Headshot of Marya McQuirter

Marya McQuirter

  1. You know firsthand what it’s like to do research at the Library of Congress. When did you first use the Library’s collections? What were you working on?

I first used the Library’s collections circa 1989. I was working as a research assistant for Dr. Bettye Collier-Thomas, who was the director of the Mary McLeod Bethune Museum & Archives, located on Vermont Avenue near Logan Circle. She had a carrel in the Jefferson Building, and I would order books for her, read newspapers on microfilm in the Newspaper Reading Room and do research in the Manuscript Reading Room. In the mid-1990s, I was a research assistant for Dr. Tera Hunter for her first book, “To ‘Joy My Freedom: Southern Black Women’s Lives and Labors after the Civil War.” And in the late 1990s, I used the Library’s collections for my dissertation, “Claiming the City: African Americans, Urbanization and Leisure in Washington, DC, 1902-1957.” One of my chapters focused on reading practices. In the section on libraries, I explored how important the Library of Congress was to Washingtonians in the early 20th century because the Library did not have a whites-only policy.

  1. How did you hear about the Library’s new Of the People program, and what made you interested in joining this particular work?

I first heard about Of the People through a job announcement for the CCDI director position. I was excited about Of the People because I love libraries and archives, and I love the idea of supporting people who want to work with digital materials. Since I have been lucky enough to get grants and other types of support for my own digital humanities projects, I love the idea of being part of a collaborative effort to offer grants to individuals, organizations and institutions to work creatively and imaginatively with digital collections. And, if I’m honest, I probably would have applied for the Artist/Scholar-in-Residence grant if I had not applied for the director position.

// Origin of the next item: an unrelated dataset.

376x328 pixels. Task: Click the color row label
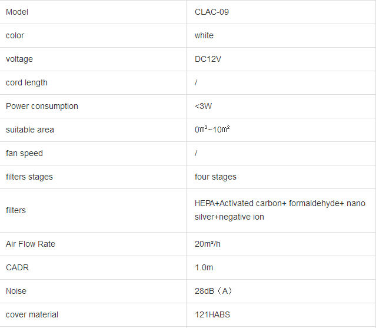click(x=15, y=35)
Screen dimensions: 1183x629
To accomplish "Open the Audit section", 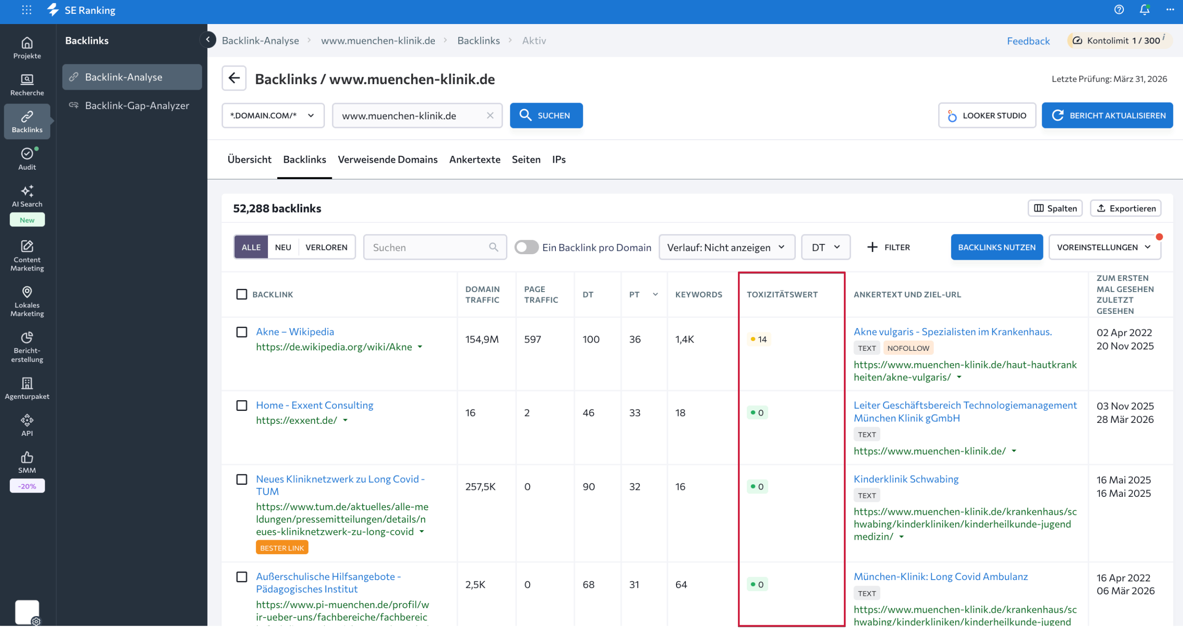I will (27, 158).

  1. A lot of your work deals directly with DC history. What’s your connection to the nation’s capital?

Yes, that’s true. Most of my work focuses on DC. I rep hard for DC! And that’s because I’m a Washingtonian. I was born and raised in DC and loved my childhood here in the 1970s and 1980s. In those wonderful years, DC became a black-led, progressive and sometimes radical city. Through my different projects, I seek to understand and map how that came to be.

  1. If you had unlimited time to dive in to just one of the Library’s collections you’ve never explored before, where would you start?

There are so many to choose from. However, instead of a single Library collection, I’d spend time exploring themes or concepts I was interested in and learning how and where those themes and concepts appear across different collections. I’m fascinated not only by the content of individual collections but also how a range of materials end up becoming a collection. Did a person or organization donate their papers? Did a librarian or archivist assemble different items into a collection? Or something else? And what about the items that are not part of collections? So to highlight the fact that collections are made, I’d be interested in digitally assembling, processing and interpreting a range of disparate materials into new temporary collections. How might we think about those materials, as well as collections and collecting, differently through that approach & practice?